Ramona Güntert

Iri – Where We Stand, What We See

Iri is inspired by the phenomenon of iridescence in which the surface changes colour depending on the angle and perspective of the light. Iri  reads the same both forwards and backwards. Even though it is a scientific appearance, it’s more about the perspective, where we stand, what we see or want to see. The mix of layers, the material, the angle of the light, the transparency. 

Objects in the photographs imitate each other or mirror the next one. They create their own circular movement. Bodies are liquid, flowing from one thought to another. 

Their emptiness is draped with each other’s skin. The hollow shell is filled with fur. It’s a protection and not wanting to be seen. Becoming invisible.

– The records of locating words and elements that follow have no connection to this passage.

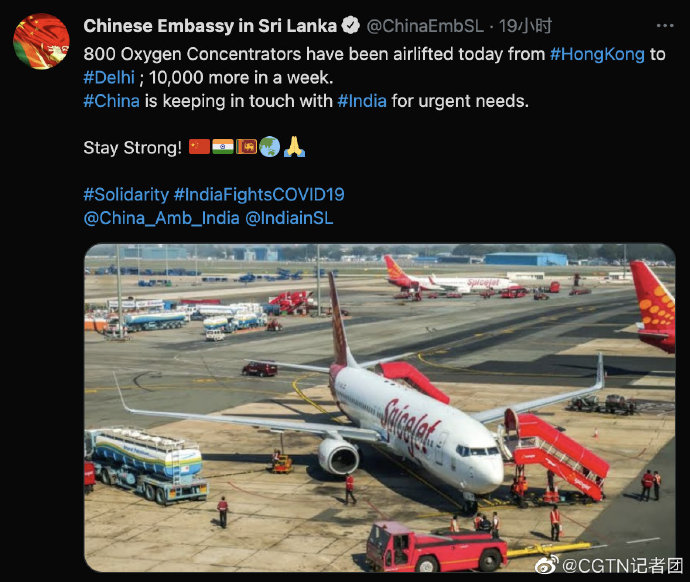Click the China flag emoji
Screen dimensions: 690x582
pyautogui.click(x=199, y=146)
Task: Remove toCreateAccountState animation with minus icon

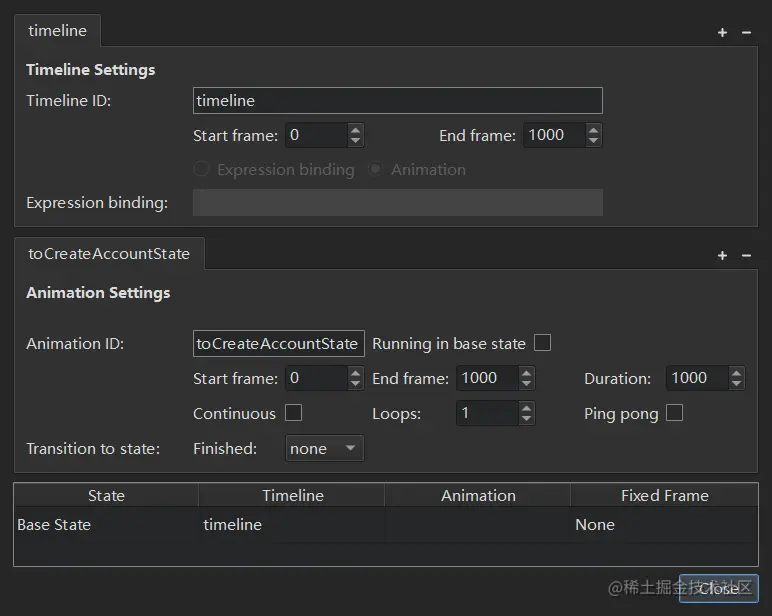Action: click(x=746, y=255)
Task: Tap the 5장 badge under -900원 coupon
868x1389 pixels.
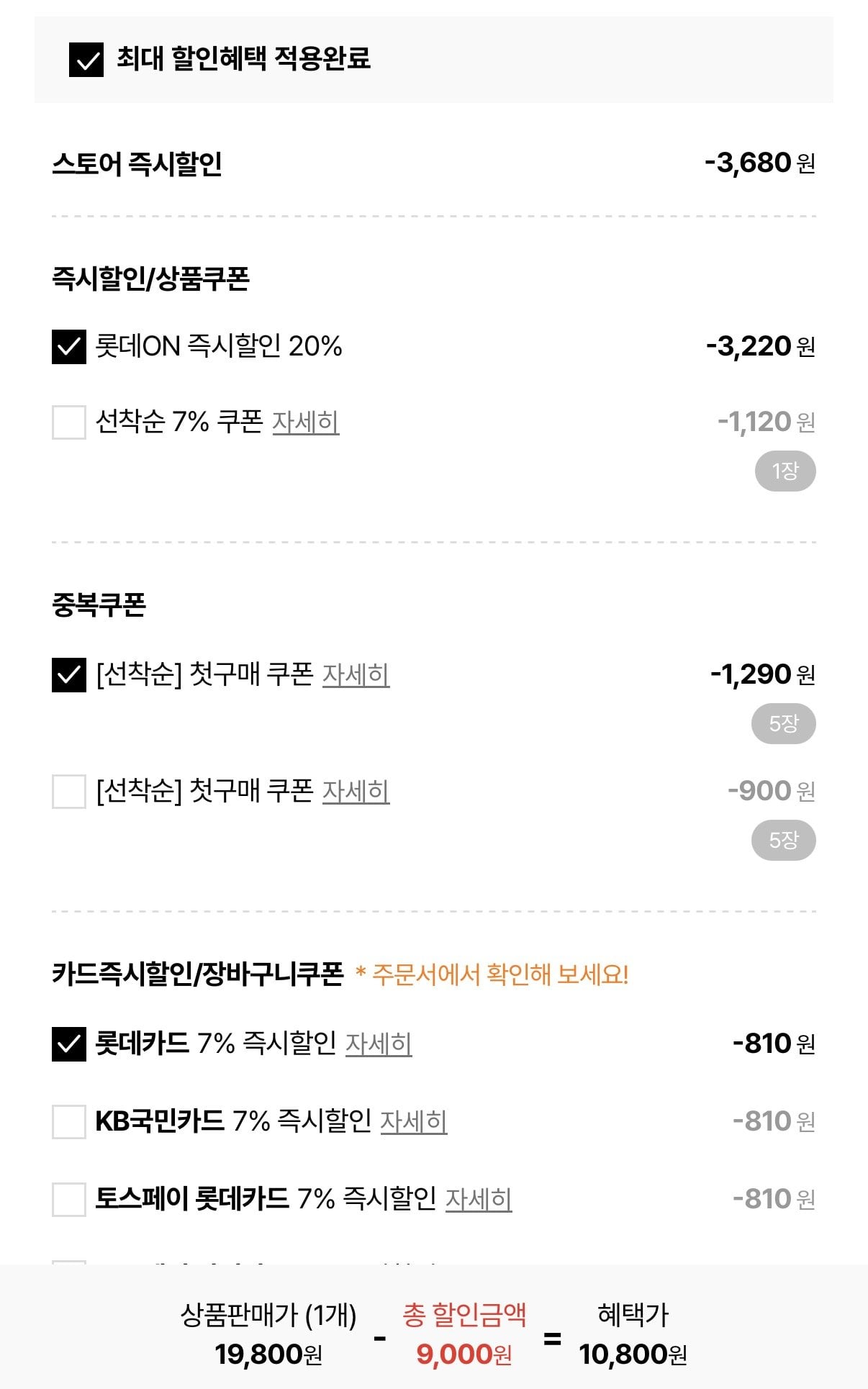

Similar to the notion of camouflage, a change of appearance and its adaption of the object to the environment, like in my work through the camera, the process of making and also adding alterations to a space. The appearance becomes reality.

The outside is produced from within, the flesh growing out and over the surface of the skin where through adaptation, individuality gets lost. It’s like a touch of velvet, the slippery movement from the outside to the inside. Leaving us behind with a strange feeling. How do we perceive those forms? They shape themselves because they exist in everything and reappear in humans, in nature or animals. Bodies are like oval shapes. Or eyes in comparison to legs, shapes of fins in comparison to legs: shapes becoming yet more shapes. It is always a becoming, a form forming form from one point to the next without any ending. 

Ramona Güntert  was born in 1989, and is a German artist based in London who graduated in Photography from the Royal College of Art in 2017. She is interested in the relationship between images, bodies, materials and their existence in nature. For her, photography is a physical experience and the everyday is transformed through the medium into something imaginative. Her work was exhibited in group shows The dose makes the poison and Making It Real – Alternative Photography, in London, and was part of the festivals Histoire Naturelle in Montvalent, France, and the Brighton Photo Fringe with The Unfold, in collaboration with the S.KIN collective. She was featured in Der Greif, Tjejland, Skin and Blister, Photomonitor and nominated for the Magnum Graduate Award 2017.